Begin

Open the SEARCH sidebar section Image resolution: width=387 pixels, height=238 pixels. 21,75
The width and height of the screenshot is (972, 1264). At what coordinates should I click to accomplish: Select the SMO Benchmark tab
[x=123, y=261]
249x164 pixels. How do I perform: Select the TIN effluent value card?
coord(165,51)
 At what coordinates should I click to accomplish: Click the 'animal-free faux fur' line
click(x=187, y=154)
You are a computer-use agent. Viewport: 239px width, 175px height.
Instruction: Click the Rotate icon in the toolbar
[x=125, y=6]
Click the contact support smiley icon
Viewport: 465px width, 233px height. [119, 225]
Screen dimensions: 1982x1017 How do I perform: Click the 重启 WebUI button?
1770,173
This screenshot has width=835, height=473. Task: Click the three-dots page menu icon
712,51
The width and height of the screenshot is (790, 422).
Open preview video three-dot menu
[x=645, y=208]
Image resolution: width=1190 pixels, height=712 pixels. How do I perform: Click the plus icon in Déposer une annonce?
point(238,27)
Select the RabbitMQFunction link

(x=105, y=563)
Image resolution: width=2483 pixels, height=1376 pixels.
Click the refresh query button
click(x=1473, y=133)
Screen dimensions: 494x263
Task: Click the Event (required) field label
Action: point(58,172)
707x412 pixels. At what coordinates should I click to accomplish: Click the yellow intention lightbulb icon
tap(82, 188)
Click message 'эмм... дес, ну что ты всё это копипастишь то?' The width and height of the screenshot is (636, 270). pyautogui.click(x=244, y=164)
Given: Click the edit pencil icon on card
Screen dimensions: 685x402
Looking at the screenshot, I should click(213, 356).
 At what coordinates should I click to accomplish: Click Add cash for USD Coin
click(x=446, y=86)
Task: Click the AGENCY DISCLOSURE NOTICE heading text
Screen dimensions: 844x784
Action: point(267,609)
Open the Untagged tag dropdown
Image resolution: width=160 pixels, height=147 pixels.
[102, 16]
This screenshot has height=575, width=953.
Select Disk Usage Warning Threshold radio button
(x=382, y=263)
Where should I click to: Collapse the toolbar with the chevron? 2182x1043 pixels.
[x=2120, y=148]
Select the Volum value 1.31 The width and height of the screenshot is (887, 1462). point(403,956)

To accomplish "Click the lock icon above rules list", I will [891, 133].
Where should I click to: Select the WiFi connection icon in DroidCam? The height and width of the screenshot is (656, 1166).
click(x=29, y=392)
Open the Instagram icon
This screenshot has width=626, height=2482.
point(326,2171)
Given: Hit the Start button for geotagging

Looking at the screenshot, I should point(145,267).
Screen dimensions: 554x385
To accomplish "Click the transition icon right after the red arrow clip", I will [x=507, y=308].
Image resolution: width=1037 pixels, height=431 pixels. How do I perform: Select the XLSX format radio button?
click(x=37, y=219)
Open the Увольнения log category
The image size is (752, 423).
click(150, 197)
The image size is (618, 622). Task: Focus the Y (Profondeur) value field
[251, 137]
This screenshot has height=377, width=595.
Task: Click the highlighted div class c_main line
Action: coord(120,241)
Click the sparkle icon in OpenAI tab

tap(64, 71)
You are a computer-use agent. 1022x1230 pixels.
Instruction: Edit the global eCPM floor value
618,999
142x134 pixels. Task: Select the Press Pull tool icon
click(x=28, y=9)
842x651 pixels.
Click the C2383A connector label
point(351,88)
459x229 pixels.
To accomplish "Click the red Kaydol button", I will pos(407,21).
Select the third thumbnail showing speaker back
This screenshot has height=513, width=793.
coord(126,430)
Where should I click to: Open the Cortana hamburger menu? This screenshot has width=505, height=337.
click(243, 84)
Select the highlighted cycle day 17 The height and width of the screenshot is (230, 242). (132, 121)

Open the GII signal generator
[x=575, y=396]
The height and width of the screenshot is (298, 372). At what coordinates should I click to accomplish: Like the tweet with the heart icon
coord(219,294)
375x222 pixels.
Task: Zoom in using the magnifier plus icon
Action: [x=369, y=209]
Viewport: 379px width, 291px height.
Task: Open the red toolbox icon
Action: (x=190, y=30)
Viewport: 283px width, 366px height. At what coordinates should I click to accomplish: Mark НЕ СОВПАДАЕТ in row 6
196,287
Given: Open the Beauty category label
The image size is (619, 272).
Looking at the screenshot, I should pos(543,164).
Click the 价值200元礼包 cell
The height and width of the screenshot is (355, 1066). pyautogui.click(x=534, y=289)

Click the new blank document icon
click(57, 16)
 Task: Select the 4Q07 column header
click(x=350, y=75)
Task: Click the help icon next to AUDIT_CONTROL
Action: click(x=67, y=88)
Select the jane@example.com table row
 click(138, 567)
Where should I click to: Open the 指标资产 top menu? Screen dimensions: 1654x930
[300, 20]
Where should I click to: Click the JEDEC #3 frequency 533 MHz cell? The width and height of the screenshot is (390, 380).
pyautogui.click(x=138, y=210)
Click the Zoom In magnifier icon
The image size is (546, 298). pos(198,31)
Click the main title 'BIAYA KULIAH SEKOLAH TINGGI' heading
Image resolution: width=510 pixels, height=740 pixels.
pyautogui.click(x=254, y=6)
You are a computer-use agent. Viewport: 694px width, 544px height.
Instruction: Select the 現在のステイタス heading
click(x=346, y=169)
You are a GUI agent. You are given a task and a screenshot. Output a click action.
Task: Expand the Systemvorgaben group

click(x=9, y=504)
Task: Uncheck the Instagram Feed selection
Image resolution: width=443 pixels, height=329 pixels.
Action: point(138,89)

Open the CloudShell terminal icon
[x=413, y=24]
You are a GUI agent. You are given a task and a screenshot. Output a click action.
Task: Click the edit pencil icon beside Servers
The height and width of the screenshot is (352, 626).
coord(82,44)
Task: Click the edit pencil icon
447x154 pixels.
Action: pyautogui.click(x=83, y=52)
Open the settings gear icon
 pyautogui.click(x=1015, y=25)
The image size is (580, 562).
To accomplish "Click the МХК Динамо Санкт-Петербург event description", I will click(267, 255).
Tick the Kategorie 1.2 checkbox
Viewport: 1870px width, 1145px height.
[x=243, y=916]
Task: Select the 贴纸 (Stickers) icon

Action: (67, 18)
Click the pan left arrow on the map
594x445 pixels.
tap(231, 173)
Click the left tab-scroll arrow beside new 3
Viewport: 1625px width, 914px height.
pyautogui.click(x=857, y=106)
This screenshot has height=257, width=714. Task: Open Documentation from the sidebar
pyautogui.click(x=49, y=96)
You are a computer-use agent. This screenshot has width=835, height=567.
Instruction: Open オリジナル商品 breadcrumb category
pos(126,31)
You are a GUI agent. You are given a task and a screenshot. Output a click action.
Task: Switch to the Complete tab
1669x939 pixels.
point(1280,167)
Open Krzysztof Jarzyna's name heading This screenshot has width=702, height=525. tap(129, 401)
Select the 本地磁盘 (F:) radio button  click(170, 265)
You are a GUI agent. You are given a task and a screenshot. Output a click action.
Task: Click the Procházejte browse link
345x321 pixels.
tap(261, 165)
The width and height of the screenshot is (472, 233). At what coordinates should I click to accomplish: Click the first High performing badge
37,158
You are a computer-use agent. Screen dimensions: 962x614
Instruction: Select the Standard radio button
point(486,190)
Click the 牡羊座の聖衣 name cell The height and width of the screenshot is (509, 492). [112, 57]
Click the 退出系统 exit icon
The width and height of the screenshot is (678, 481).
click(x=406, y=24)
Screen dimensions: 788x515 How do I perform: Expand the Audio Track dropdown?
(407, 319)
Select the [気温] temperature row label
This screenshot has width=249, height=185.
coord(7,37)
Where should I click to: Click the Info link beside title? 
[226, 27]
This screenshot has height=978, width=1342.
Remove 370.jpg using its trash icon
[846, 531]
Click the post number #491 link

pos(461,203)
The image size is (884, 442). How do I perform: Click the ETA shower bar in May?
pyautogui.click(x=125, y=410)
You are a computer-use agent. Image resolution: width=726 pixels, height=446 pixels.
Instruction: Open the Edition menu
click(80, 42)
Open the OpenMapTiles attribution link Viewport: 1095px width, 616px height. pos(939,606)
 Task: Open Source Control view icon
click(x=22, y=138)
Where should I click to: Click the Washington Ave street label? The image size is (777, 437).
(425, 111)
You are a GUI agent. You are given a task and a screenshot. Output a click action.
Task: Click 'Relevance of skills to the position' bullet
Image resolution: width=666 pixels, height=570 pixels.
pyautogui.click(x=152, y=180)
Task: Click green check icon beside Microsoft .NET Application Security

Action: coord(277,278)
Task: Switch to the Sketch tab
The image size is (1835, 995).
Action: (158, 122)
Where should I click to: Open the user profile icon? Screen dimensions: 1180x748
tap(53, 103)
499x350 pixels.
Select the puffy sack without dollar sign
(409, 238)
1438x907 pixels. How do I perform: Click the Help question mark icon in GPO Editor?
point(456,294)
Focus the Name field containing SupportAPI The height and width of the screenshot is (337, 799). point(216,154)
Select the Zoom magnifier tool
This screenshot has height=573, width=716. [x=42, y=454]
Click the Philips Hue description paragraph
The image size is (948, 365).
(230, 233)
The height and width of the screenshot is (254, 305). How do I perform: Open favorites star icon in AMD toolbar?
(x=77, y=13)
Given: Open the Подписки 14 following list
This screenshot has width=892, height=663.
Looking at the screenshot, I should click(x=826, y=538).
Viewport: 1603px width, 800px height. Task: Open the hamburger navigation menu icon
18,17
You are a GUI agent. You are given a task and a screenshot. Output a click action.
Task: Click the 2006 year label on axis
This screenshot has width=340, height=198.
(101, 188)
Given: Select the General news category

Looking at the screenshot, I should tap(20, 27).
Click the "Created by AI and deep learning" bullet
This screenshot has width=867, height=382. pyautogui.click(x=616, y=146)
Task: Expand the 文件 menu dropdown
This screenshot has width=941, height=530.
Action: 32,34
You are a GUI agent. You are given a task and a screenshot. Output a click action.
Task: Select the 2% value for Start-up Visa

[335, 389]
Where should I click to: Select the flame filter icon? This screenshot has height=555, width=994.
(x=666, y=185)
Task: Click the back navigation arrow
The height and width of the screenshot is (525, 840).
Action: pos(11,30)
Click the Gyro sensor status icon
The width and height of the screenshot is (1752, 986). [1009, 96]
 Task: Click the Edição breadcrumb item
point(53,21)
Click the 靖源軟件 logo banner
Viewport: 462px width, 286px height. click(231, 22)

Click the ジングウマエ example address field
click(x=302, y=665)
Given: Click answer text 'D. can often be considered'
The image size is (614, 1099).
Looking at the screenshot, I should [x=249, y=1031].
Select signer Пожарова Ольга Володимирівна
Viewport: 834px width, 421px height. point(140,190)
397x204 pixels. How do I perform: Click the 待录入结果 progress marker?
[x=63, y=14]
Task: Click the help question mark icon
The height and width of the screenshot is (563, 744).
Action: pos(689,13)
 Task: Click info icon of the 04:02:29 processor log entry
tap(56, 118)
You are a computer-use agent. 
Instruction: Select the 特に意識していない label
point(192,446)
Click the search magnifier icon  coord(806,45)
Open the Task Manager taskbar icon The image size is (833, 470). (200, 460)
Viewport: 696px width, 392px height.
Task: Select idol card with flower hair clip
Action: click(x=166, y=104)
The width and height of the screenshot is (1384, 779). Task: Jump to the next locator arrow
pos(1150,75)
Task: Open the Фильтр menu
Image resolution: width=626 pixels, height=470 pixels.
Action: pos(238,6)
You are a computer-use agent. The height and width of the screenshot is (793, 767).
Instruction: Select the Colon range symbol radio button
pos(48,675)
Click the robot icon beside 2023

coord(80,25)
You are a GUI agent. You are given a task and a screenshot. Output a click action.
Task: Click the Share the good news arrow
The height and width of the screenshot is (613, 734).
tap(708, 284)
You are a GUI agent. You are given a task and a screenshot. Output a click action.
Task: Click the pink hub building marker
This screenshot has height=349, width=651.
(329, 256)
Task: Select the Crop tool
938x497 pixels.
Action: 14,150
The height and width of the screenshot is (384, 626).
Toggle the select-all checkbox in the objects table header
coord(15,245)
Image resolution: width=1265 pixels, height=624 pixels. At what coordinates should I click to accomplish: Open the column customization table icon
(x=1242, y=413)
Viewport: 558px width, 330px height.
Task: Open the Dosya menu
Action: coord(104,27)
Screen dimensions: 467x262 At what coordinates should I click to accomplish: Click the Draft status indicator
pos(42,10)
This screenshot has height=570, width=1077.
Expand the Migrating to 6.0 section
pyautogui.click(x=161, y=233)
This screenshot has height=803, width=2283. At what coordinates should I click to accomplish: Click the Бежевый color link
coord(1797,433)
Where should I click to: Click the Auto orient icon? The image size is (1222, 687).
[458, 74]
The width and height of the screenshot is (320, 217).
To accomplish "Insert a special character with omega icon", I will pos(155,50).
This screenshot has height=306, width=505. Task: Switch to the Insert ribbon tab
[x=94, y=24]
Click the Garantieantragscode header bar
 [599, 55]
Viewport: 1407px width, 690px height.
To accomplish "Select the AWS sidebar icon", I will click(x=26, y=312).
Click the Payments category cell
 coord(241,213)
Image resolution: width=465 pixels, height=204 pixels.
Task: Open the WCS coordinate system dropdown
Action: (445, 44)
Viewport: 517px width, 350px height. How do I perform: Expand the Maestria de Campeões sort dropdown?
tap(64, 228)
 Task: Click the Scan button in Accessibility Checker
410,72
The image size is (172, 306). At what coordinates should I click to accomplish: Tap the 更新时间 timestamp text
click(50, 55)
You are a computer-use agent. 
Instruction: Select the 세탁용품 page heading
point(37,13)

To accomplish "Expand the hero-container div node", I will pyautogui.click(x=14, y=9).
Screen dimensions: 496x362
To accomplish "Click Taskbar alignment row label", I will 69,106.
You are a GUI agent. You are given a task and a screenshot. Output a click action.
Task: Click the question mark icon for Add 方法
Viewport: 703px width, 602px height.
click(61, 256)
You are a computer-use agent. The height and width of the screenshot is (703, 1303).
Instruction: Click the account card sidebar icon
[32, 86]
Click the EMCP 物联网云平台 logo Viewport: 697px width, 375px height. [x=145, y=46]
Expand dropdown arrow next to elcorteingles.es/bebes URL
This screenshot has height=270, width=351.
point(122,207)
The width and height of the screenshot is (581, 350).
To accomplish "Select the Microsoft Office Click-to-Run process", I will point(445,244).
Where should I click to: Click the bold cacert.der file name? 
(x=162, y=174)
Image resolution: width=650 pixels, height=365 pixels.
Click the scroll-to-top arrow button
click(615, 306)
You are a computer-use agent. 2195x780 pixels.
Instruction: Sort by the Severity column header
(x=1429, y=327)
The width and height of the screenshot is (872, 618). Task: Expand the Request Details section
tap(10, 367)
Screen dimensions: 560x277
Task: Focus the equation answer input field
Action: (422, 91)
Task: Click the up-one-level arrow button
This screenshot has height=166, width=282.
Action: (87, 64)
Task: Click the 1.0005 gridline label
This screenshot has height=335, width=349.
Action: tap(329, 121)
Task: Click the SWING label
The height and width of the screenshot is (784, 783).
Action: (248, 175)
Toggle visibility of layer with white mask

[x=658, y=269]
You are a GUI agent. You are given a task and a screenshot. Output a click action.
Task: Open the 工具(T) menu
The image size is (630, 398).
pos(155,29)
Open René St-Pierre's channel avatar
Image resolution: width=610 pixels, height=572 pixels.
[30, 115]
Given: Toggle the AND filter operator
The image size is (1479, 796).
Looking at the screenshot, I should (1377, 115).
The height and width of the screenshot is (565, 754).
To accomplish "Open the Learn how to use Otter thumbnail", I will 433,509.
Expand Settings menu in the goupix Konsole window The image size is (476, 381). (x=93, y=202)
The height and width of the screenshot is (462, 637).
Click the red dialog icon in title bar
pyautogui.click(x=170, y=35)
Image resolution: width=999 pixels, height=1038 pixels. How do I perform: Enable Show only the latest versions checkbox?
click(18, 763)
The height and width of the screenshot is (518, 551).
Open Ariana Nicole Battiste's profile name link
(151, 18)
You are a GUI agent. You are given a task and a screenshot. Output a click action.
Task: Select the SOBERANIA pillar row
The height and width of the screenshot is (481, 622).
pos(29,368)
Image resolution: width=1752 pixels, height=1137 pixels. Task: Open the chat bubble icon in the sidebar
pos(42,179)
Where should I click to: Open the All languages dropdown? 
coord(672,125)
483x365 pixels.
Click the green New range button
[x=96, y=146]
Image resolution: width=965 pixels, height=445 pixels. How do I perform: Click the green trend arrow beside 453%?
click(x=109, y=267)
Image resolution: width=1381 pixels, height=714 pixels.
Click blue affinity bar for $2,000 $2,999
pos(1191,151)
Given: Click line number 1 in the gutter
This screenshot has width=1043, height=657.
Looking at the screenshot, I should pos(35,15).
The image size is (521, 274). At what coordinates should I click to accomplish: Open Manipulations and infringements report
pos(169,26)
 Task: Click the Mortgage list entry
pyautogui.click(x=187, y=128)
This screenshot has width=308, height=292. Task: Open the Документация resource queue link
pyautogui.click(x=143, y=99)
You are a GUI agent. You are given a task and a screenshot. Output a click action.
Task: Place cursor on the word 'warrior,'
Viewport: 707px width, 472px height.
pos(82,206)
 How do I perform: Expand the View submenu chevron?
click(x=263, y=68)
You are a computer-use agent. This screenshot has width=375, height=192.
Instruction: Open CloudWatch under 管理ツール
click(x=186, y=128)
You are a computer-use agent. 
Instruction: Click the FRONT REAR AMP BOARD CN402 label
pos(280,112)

End

◆ What you should do ◆
Could you give the entries again from the line containing "The height and width of the screenshot is (462, 637)." through the line containing "click(18, 763)", with "title bar" swapped for "window header" and nothing else changed?

◆ The result ◆
The height and width of the screenshot is (462, 637).
Click the red dialog icon in window header
pyautogui.click(x=170, y=35)
Image resolution: width=999 pixels, height=1038 pixels. How do I perform: Enable Show only the latest versions checkbox?
click(18, 763)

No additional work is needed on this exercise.